• What is required: Everything in the entries except the pictures must be duplicated exactly.

|---|

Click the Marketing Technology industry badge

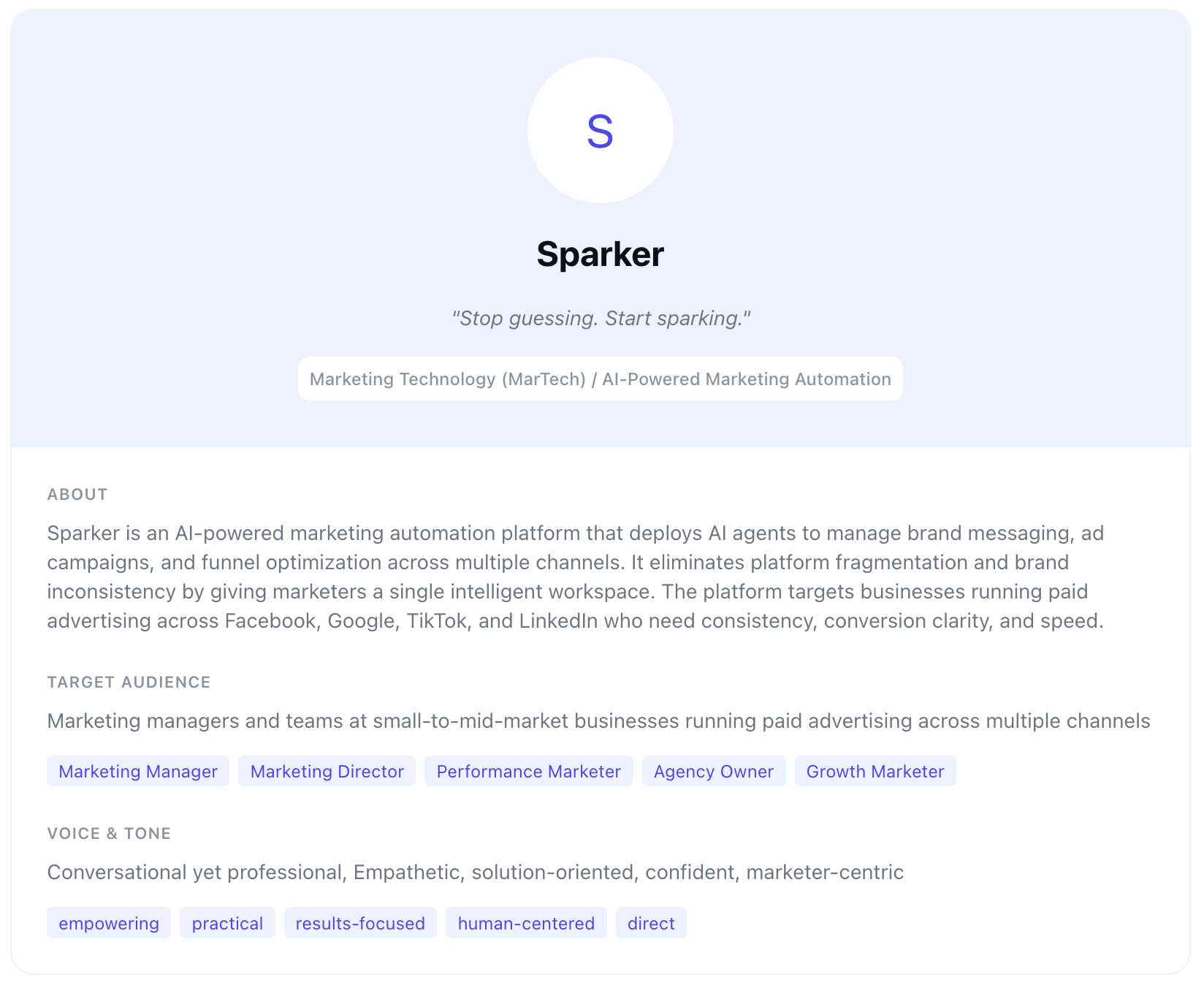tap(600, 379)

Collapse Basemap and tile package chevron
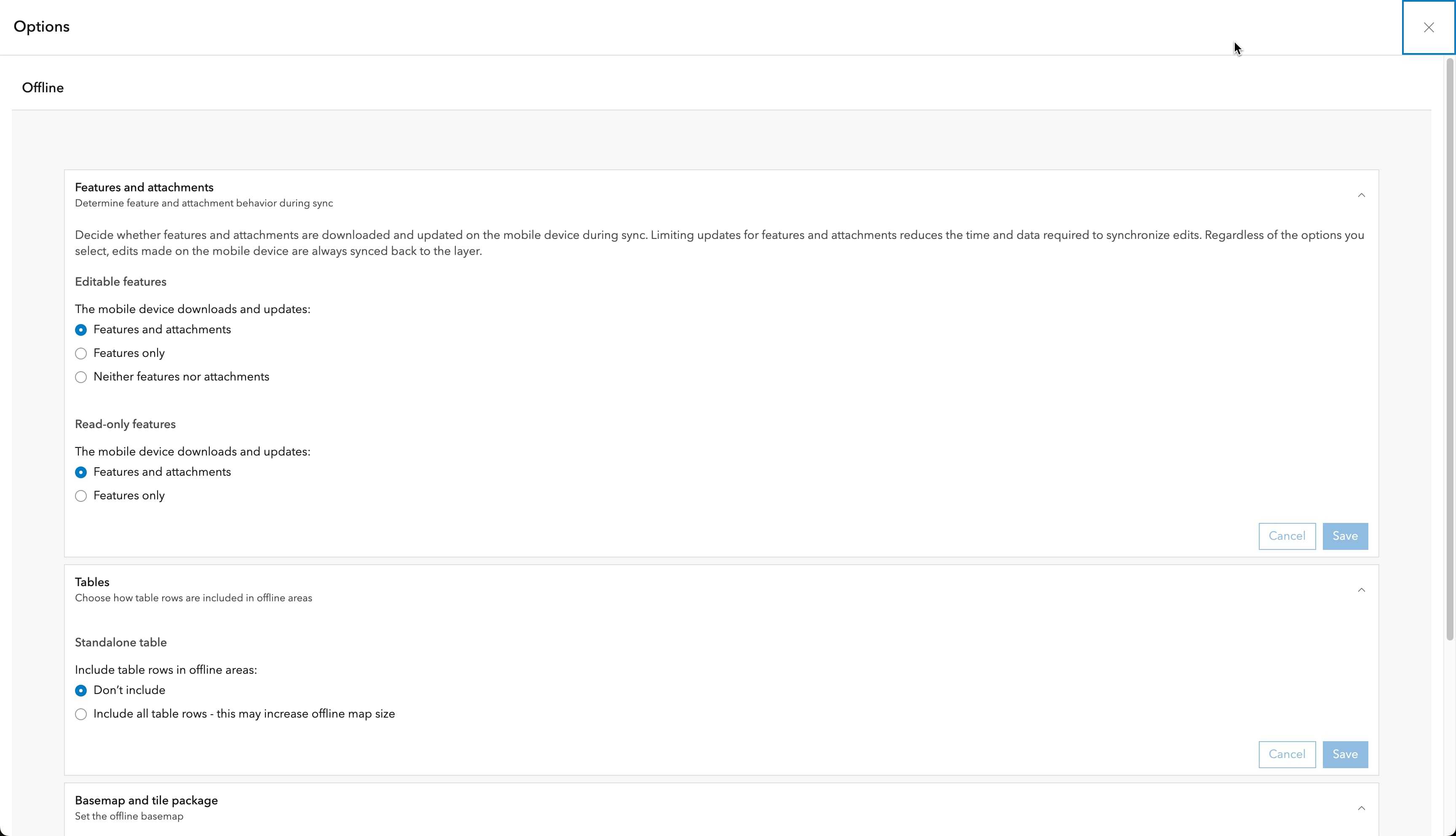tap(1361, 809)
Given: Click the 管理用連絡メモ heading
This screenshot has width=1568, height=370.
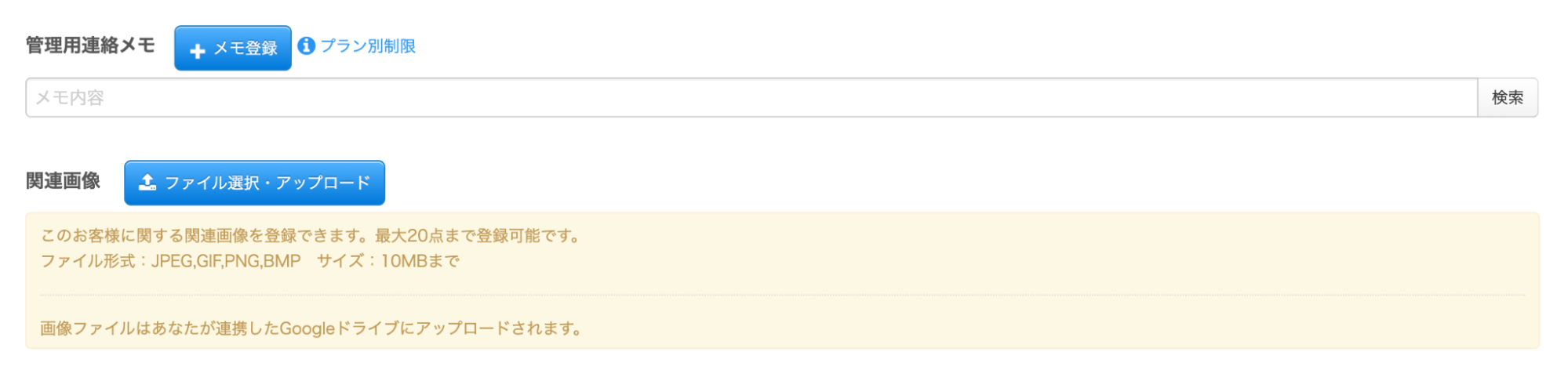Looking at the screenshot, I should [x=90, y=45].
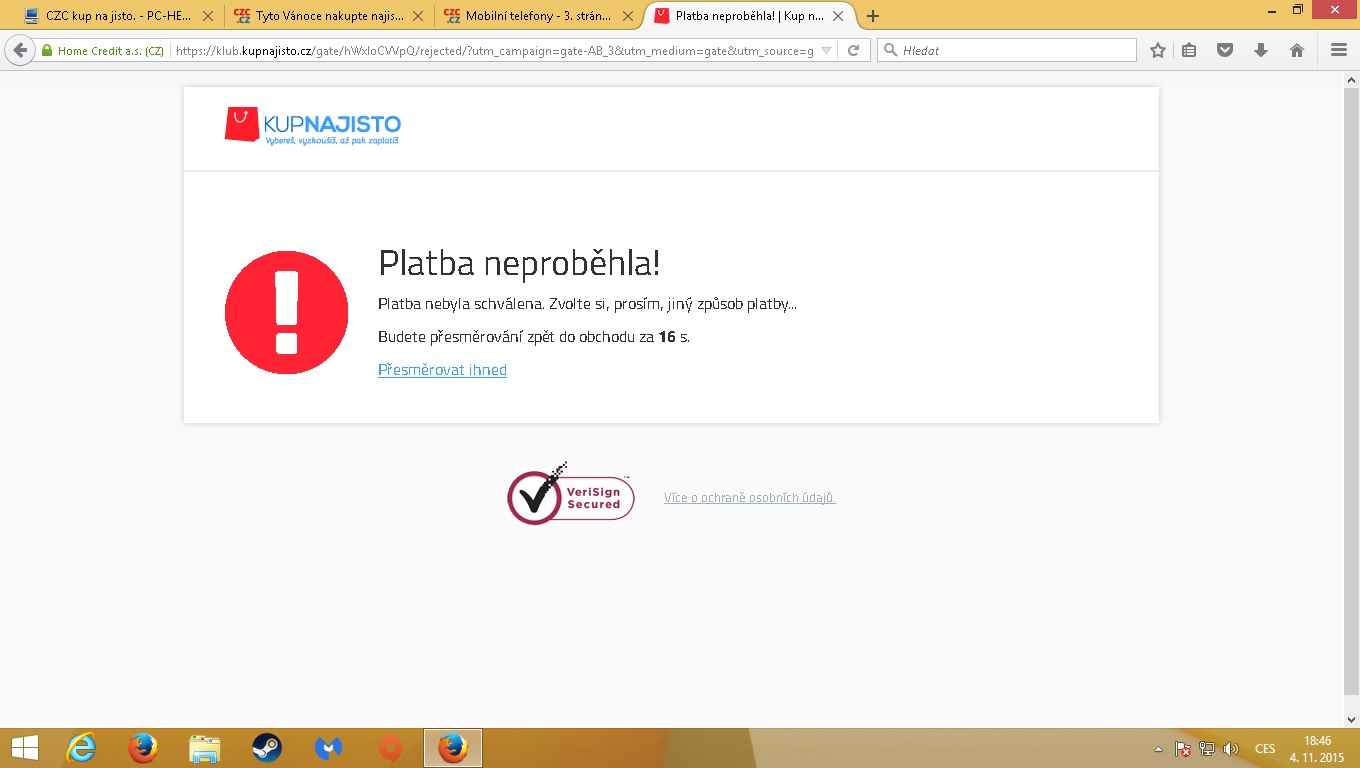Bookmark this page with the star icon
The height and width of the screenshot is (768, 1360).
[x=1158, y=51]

|---|

• Answer space:
Click the Marketing Technology industry badge

tap(600, 379)

Collapse Basemap and tile package chevron
tap(1361, 809)
Given: Click the 管理用連絡メモ heading
This screenshot has width=1568, height=370.
Looking at the screenshot, I should [x=90, y=45].
Bookmark this page with the star icon
The height and width of the screenshot is (768, 1360).
[x=1158, y=51]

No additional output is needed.